Perşembe, Mart 06, 2008

1000 oceans

bu dingin karaktersizlik. savunmasızlık. korkudan geri alınmış sözler, geri atılmış adımlar, geride kalan anılar. hep geriden geliyor. herşey geçmişin doğurduğu çocuklar mübarek.
aynaya bakıp ellerime geçirdiğim çengelli iğnelerle saçlarımı karıştırırken soruyorum. ne yapıyorum?

güçsüz ve saldırganlıktan yoksun. biri bana elini uzatmasa da yaklaştırsa bile ellerine sarılıyor muyum? neden güveniyorum? bu kadar direncimi kıran ne?
bu affı kabul olmayan şeylere karşı sakince baş sallamalarım. sonradan pişman olup yaklaşamamalarım. herşeyi çekilmez kılan bendim hayatta. üzerine çabalayıp titrediğim şeylerin hepsi beni yıkanlardı. her gece anlattığım masallar artık duyguları öldürür oldu. ölen sadece duygular değil. ölüm yakınıma ardı ardına gidip gelmeye başladığından beri; insanlar daha garip.
ıhlamurumun içindeki tanecikleri çay kaşığıyla ezmeye çalışıyorum, ölüm benim ruhumu asfaltla lastik arasında ezmeye çalışırken.

ne anlatıyorum, ne tepki veriyorum. oyunlar oynuyorum kendi kendime. herşeyi unutuyorum. herşeyi kamufle ediyorum. herşeyi öldürüyorum.
kızgınlıklarım bile zaman aşımına uğruyor anında. tüm karakterimi, gücümü yardım ediyorum.
tüm kırılganlığımı içime kusup kendi yastık kılıfımı ıslatarak uyuyor, boşalıyorum. ama geçmiyor.

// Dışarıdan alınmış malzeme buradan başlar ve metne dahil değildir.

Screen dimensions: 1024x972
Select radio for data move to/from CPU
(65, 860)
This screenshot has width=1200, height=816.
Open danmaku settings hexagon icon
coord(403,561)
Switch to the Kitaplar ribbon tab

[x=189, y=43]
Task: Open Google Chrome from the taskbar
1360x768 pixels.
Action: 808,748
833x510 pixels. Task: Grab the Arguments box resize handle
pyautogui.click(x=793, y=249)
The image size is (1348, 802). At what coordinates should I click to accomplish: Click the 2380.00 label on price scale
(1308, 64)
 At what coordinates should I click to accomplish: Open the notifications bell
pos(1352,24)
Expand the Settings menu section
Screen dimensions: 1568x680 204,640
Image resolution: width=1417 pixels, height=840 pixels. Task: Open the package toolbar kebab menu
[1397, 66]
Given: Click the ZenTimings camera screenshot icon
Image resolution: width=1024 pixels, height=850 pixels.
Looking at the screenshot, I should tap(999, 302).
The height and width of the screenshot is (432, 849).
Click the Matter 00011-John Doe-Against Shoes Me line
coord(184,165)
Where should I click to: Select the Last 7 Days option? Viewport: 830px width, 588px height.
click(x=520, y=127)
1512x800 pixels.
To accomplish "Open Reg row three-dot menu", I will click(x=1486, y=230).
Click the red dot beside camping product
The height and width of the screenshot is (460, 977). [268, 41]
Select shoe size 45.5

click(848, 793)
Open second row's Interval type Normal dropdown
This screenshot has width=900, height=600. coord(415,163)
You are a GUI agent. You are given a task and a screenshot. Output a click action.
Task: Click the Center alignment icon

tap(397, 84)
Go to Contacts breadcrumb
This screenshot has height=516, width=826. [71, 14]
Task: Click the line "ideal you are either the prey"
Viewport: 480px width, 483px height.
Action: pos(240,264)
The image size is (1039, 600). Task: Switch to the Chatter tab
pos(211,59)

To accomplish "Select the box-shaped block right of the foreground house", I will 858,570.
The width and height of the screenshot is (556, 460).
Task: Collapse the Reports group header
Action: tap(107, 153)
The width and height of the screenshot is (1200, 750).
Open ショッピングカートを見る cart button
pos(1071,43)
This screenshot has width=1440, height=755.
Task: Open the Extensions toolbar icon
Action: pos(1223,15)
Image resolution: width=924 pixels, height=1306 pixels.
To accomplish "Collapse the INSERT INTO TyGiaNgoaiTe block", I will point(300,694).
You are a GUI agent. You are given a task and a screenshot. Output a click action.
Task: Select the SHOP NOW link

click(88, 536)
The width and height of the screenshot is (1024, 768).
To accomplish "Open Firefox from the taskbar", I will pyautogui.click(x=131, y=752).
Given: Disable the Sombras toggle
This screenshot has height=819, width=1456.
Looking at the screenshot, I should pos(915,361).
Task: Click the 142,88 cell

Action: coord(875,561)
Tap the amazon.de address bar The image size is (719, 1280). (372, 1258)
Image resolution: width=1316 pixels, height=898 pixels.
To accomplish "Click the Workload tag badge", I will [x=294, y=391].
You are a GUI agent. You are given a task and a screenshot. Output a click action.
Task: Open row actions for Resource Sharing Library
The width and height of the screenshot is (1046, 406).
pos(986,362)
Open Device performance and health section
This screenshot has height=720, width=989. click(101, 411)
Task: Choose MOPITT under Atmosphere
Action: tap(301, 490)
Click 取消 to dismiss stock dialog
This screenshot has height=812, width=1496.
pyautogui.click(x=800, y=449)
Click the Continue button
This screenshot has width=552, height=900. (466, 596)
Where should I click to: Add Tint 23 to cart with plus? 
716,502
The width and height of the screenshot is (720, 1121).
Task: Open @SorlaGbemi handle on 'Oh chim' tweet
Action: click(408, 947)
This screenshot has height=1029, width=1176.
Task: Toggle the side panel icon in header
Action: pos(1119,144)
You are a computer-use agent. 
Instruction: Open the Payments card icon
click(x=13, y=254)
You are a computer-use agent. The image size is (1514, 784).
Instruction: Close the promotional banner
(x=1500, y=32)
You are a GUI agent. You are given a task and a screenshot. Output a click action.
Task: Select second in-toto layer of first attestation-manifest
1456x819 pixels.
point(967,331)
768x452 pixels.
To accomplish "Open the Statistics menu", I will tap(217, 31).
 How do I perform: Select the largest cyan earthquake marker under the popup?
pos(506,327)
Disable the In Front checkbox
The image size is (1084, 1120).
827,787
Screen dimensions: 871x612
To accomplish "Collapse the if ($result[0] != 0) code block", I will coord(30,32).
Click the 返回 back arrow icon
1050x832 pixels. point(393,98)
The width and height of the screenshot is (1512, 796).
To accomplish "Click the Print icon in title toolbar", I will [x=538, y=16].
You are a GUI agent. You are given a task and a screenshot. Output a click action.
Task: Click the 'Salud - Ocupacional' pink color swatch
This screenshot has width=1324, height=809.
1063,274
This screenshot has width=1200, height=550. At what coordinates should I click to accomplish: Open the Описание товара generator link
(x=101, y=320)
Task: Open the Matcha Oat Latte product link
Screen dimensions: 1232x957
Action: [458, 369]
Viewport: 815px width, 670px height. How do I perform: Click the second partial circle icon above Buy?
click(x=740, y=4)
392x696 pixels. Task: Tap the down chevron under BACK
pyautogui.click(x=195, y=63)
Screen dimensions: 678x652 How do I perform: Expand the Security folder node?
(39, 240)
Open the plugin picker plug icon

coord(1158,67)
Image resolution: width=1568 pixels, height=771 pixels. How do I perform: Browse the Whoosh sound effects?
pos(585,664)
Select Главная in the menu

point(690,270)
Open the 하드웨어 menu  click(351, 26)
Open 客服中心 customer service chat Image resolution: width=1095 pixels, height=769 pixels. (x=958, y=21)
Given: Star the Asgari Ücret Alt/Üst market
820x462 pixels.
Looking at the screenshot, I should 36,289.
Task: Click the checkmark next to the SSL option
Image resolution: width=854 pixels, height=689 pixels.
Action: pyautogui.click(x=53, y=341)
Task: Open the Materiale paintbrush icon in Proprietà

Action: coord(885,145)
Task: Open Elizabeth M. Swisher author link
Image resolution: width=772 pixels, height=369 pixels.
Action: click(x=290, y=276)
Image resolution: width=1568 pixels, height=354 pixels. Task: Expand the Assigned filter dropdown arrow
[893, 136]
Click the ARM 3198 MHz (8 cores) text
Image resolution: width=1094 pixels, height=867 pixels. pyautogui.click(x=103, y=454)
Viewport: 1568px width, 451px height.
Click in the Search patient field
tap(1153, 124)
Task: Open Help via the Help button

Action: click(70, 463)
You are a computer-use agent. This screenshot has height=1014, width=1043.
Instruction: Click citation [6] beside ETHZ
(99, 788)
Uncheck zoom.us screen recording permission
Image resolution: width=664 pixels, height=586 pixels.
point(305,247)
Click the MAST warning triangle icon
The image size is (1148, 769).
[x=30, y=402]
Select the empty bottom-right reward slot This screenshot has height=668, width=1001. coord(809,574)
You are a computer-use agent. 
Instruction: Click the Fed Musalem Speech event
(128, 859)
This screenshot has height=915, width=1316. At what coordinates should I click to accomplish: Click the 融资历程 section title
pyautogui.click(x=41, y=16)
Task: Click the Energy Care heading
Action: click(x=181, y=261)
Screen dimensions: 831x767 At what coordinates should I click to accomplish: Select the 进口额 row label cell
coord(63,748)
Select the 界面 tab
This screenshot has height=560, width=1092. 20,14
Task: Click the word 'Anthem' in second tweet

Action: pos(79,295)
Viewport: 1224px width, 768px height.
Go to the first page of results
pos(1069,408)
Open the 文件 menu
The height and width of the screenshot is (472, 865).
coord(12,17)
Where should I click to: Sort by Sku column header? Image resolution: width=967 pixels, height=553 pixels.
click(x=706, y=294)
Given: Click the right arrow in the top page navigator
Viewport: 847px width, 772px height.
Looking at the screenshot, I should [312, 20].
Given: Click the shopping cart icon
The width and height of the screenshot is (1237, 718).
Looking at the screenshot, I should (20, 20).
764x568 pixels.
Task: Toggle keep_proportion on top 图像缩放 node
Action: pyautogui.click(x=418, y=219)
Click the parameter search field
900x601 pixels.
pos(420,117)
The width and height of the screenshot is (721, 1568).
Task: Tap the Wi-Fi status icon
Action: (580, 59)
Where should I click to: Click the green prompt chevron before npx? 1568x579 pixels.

sokağın ortasında cam bir fanusta gibi olup biteni izliyorum. en yakınına konuşmak rahattır. en yakınım o fanusun içinde değil. perdeler arkasından izliyor beni.

okyanusları aştım zamanında gerçekten zevke erişebilmek için. şimdi ufak birikintilerde nefes nefese kalıyorum.

ne istiyorum?
yalnızlık mı, yakınlık mı?
yeniden aynısını yemek mi yoksa öncekini de kusmak mı?


pişman olduğumdan bile emin değilim.

ama yok. kırgınlıklarım geçmiyor. illa ki rahat edebileceğim gölgeliği yıllardır bulamıyorum. buldum sandığımda da dürtüklenerek kovuluyorum.

bir kış uykusu hepimiz için iyi olmaz mıydı?